- [WORK TO BE COMPLETED]
Among the lines below, how many carry the string "agent"? Reply with a number and nothing else.
··········
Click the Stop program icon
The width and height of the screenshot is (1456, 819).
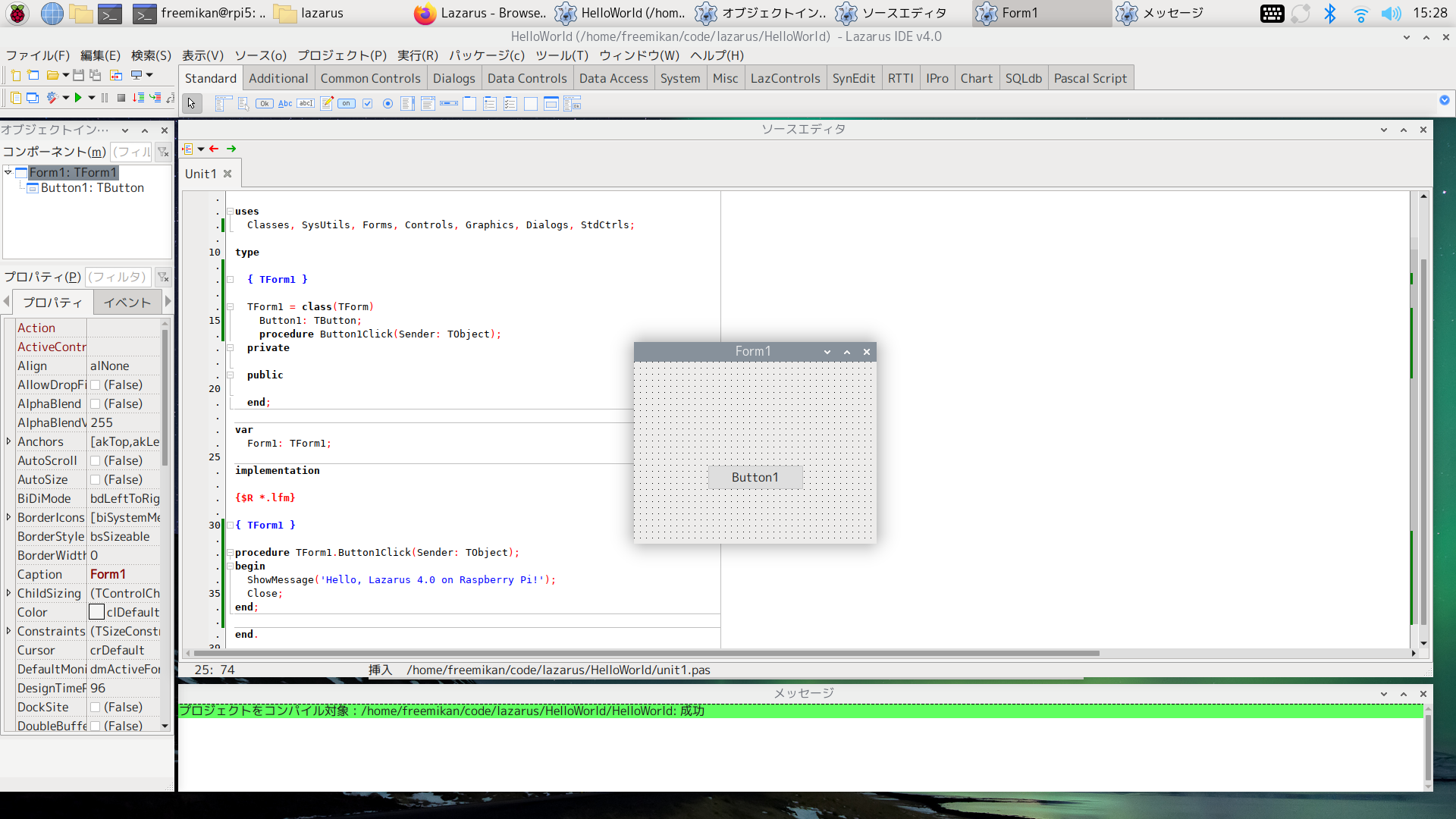coord(121,97)
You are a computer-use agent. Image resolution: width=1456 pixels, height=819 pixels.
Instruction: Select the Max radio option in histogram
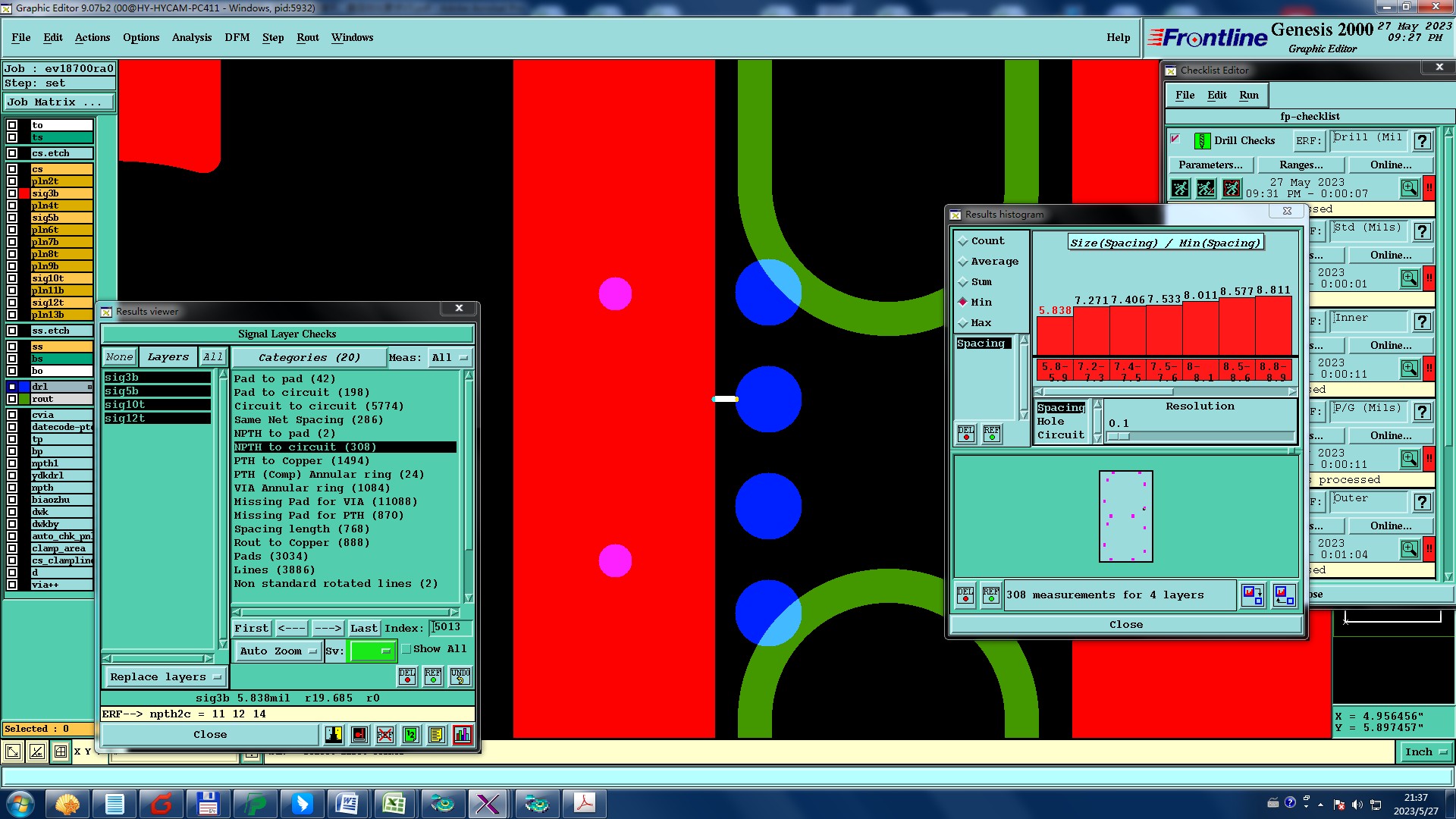[963, 323]
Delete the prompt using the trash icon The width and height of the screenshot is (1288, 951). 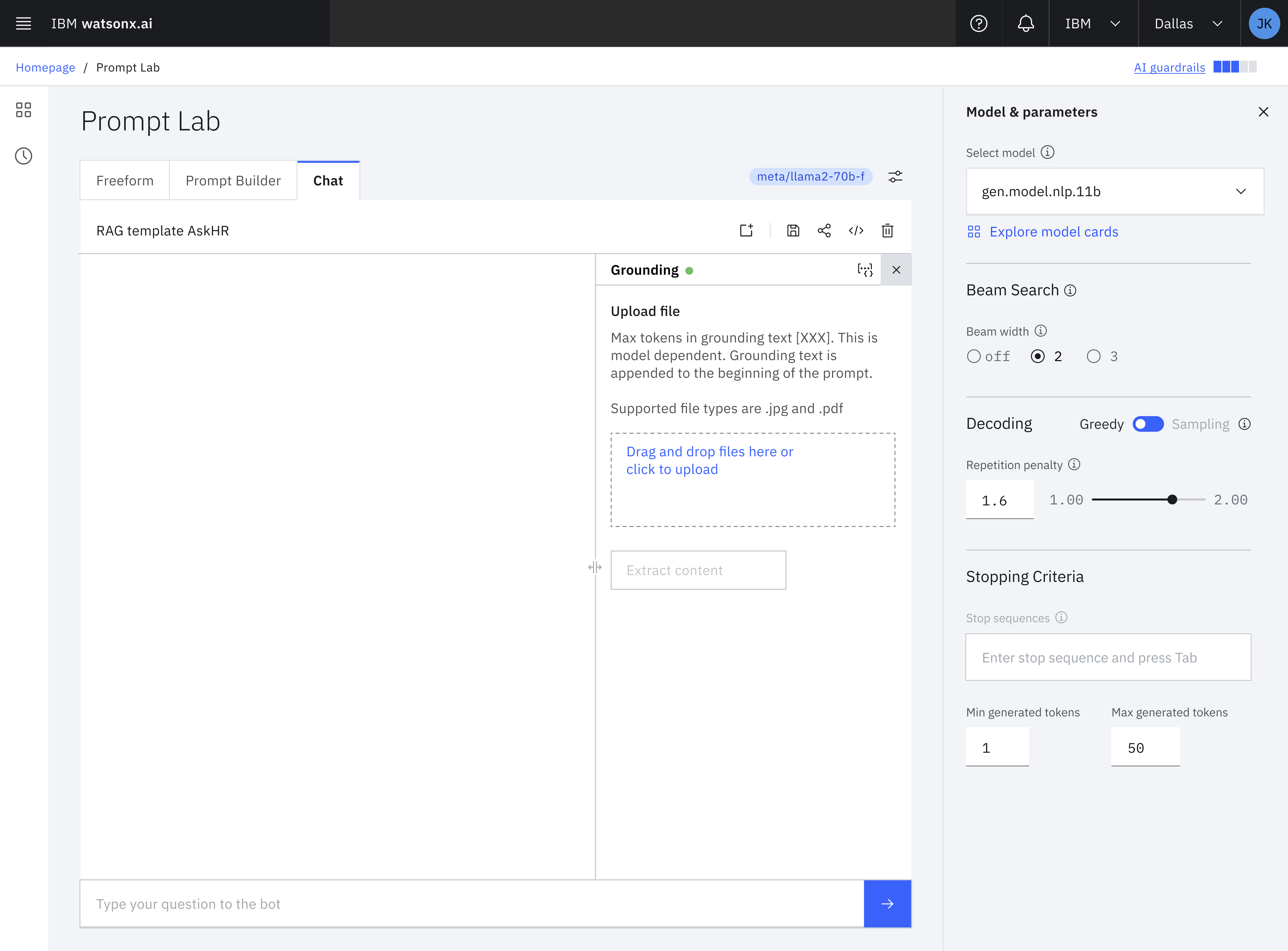pos(887,230)
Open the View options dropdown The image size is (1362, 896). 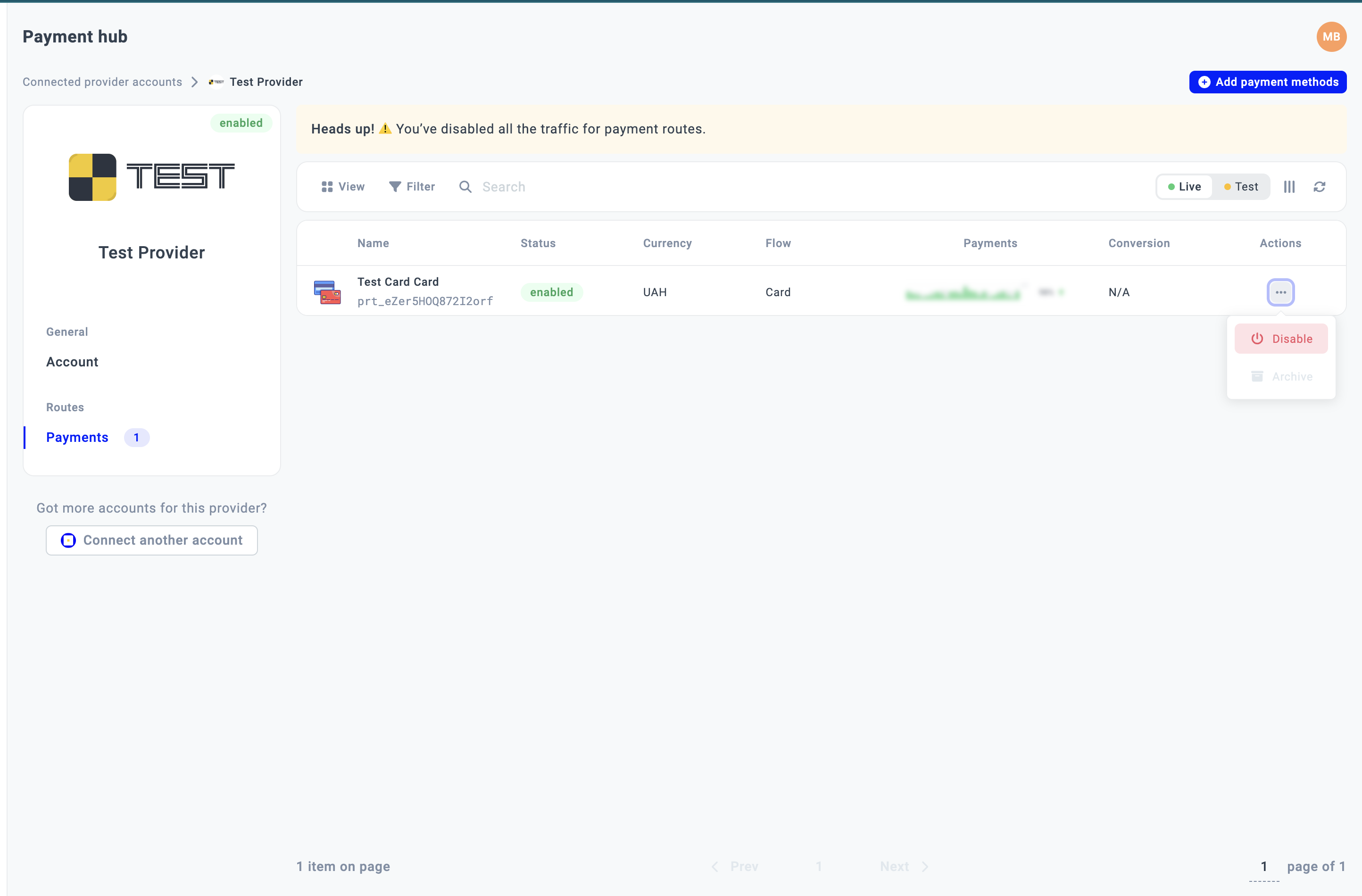point(343,187)
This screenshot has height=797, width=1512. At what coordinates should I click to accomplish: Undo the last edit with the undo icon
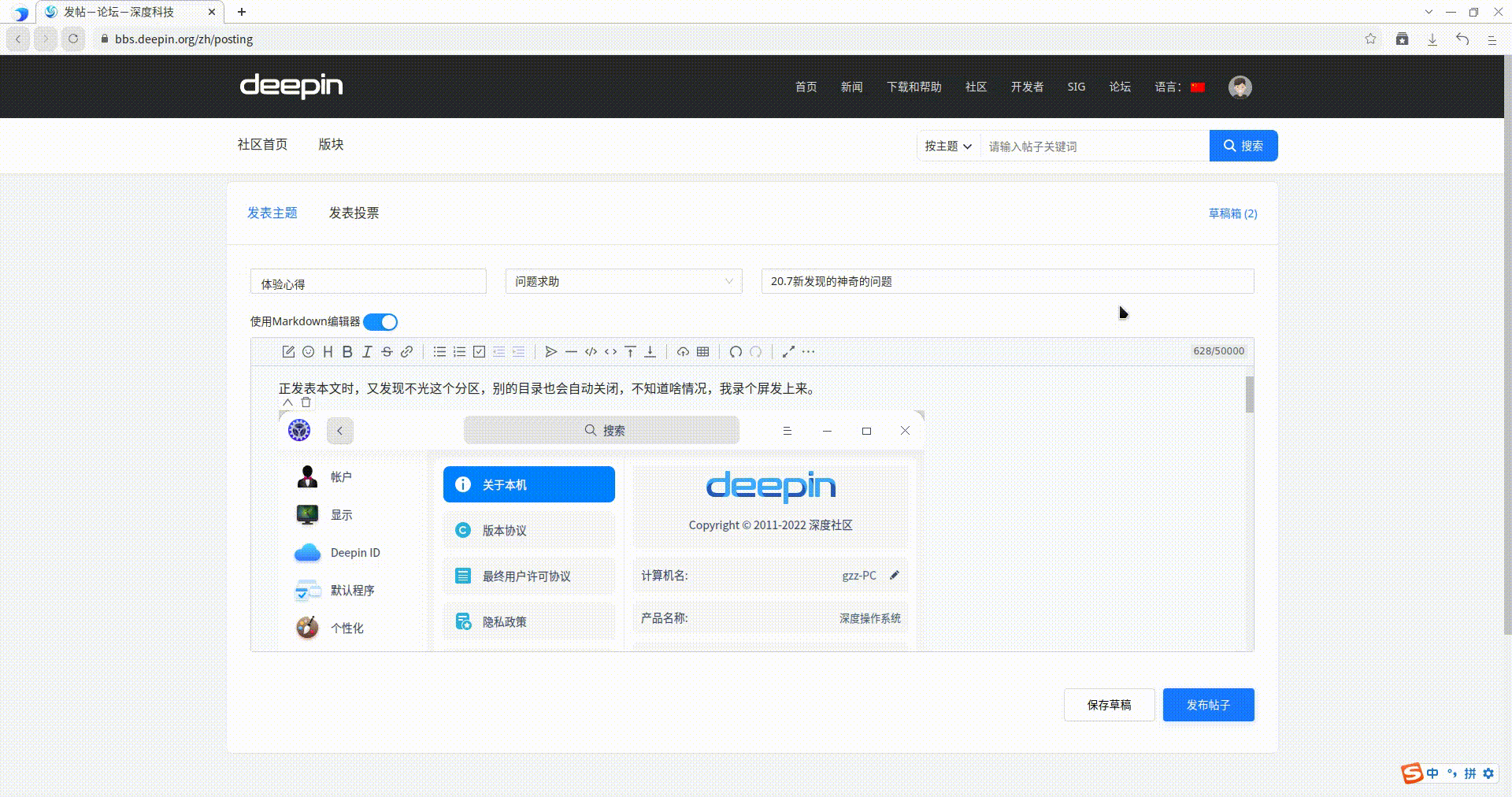tap(736, 352)

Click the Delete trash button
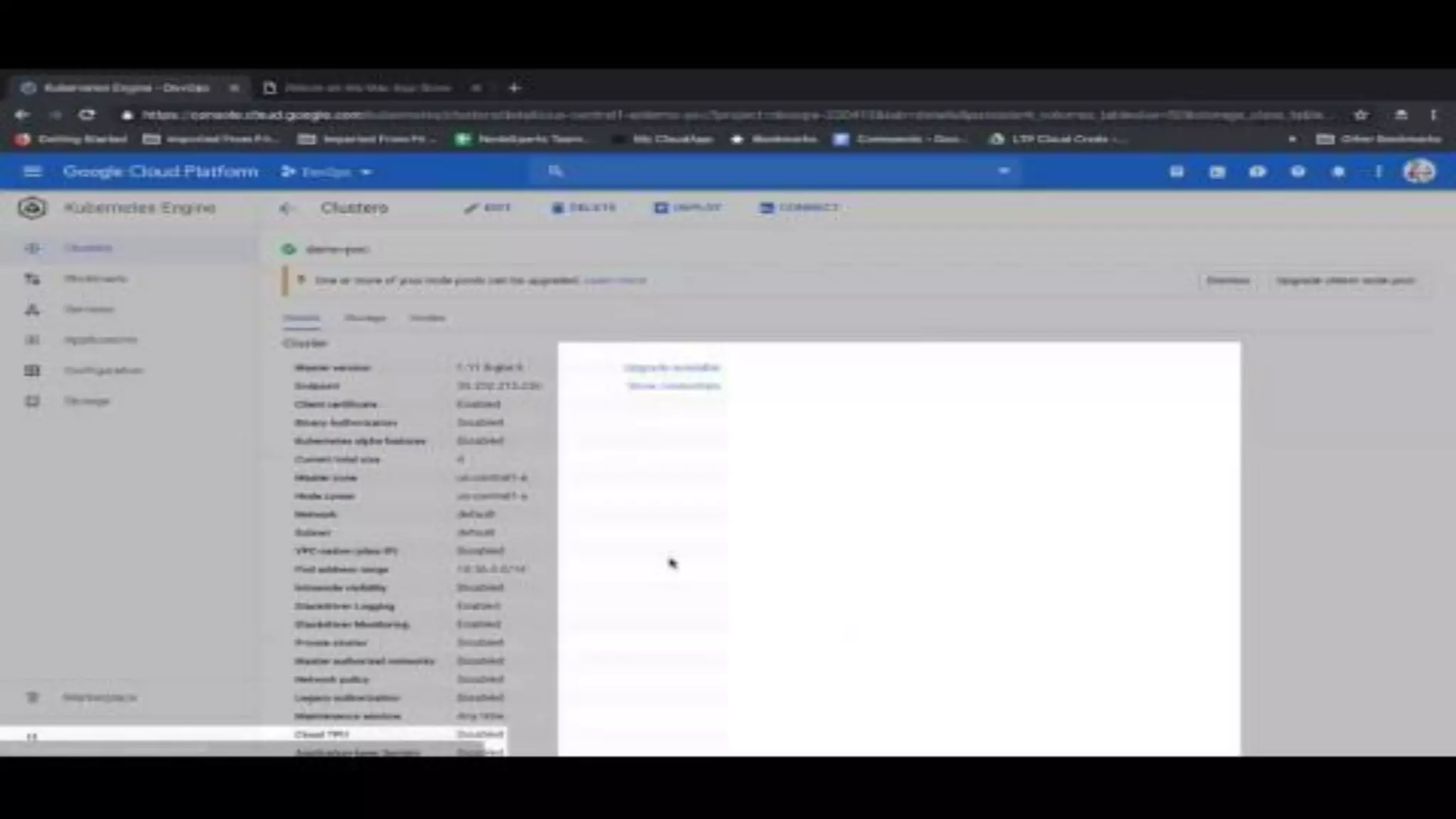584,208
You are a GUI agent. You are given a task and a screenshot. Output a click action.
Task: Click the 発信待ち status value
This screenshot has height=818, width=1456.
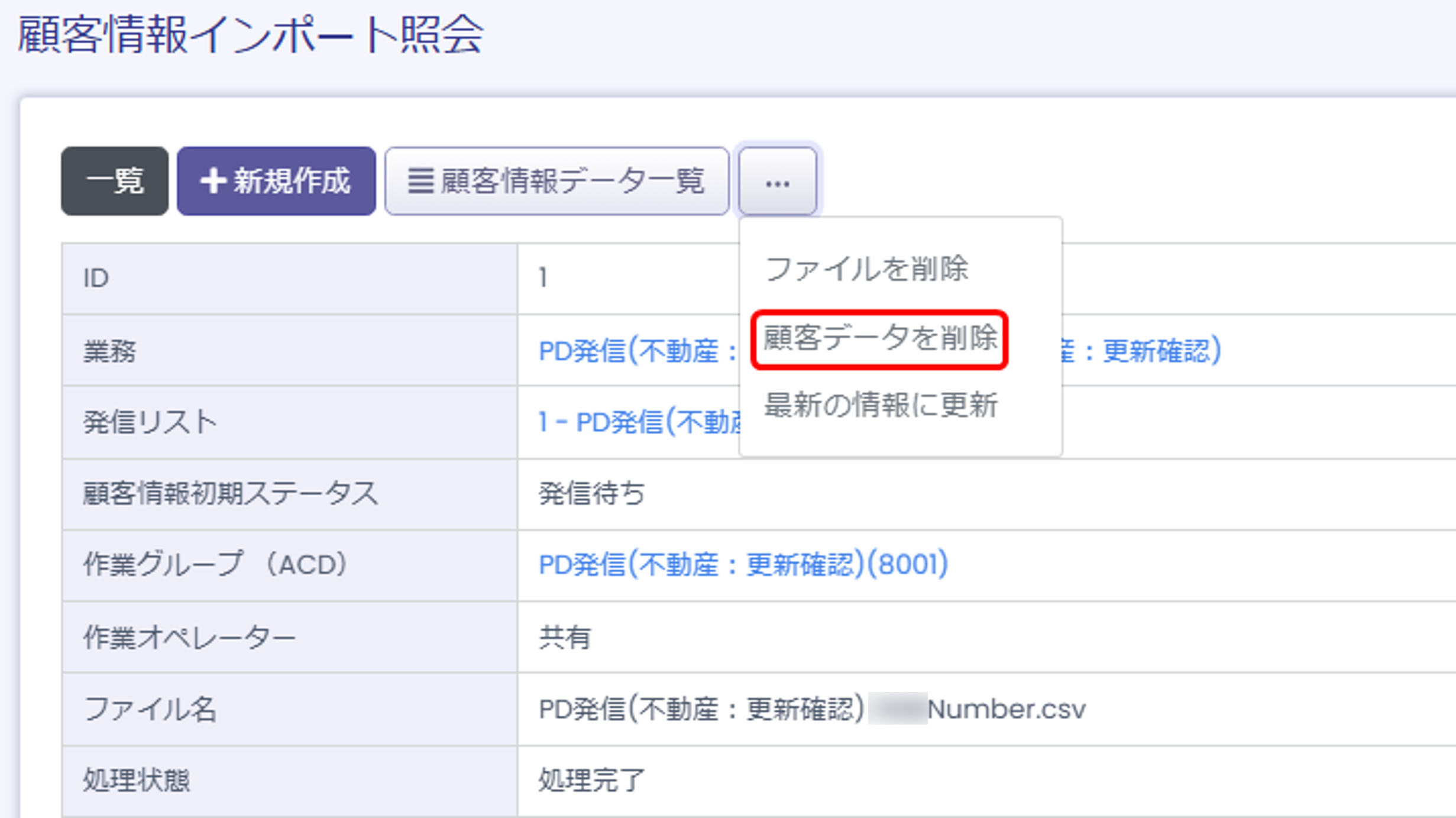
··········
- [PROBLEM SOLUTION]
2